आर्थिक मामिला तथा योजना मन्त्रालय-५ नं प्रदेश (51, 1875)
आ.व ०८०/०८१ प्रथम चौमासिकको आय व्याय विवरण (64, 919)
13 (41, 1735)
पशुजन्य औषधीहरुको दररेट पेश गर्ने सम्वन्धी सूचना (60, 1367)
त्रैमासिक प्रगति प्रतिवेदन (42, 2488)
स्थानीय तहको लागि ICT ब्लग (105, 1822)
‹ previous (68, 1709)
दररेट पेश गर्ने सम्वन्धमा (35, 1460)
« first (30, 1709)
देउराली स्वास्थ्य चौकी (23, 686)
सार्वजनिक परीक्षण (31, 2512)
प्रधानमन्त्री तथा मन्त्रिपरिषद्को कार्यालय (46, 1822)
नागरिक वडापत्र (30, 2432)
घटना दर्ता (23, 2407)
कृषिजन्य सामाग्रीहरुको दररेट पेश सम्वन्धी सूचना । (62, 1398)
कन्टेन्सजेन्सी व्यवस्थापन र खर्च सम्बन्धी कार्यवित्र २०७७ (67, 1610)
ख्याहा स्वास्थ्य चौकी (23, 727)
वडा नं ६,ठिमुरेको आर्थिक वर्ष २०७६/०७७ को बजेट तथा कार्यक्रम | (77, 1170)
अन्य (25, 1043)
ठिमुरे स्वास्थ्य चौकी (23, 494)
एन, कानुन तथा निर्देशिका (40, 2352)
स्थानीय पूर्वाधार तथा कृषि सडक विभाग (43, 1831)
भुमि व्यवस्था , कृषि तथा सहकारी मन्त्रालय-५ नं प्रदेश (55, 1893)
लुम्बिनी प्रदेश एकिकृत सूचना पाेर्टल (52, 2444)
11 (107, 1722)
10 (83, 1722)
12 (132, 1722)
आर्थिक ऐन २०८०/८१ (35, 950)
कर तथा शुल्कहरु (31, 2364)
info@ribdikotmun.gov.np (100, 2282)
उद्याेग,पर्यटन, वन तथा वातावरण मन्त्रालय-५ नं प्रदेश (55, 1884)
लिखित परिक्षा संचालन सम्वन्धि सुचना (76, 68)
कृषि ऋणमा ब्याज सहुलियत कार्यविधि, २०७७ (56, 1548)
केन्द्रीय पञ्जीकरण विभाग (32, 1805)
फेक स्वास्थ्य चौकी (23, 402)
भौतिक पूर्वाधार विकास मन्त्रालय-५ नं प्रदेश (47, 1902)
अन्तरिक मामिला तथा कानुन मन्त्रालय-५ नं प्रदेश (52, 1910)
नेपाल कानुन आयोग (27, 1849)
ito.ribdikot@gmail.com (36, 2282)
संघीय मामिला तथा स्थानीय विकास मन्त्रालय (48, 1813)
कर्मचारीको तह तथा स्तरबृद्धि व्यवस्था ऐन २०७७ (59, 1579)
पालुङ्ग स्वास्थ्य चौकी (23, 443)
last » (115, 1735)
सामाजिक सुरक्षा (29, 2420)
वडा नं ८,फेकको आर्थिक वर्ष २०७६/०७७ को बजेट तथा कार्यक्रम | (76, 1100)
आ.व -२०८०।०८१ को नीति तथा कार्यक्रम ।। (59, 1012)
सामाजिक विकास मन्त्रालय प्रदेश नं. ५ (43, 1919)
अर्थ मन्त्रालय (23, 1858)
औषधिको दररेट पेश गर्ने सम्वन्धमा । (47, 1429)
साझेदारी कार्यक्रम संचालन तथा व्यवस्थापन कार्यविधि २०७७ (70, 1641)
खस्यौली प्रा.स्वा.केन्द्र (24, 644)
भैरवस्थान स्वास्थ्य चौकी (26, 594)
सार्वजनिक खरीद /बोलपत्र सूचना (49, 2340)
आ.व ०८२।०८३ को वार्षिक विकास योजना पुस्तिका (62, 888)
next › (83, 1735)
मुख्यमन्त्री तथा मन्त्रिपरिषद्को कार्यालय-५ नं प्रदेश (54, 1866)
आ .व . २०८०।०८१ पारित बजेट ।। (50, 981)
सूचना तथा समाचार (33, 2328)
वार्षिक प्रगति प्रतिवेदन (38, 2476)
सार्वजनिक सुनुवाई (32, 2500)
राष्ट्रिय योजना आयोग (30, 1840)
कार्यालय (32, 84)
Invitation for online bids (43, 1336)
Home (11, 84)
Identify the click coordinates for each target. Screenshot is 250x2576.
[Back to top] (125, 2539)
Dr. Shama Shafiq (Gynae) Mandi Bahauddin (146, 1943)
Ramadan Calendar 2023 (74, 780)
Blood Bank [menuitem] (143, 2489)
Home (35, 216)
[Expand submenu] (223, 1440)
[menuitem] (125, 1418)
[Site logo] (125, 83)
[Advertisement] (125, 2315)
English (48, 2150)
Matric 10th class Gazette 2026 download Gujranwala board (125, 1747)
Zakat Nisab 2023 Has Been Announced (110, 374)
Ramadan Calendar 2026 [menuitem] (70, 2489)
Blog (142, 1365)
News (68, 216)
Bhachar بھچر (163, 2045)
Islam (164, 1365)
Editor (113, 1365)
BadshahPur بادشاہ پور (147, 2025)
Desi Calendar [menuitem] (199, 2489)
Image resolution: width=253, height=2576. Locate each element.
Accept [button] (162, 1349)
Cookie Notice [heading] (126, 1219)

================================

■ Directions
Only a number is wanted here: how many lines of the records above hold the word "each".

■ Answer box
2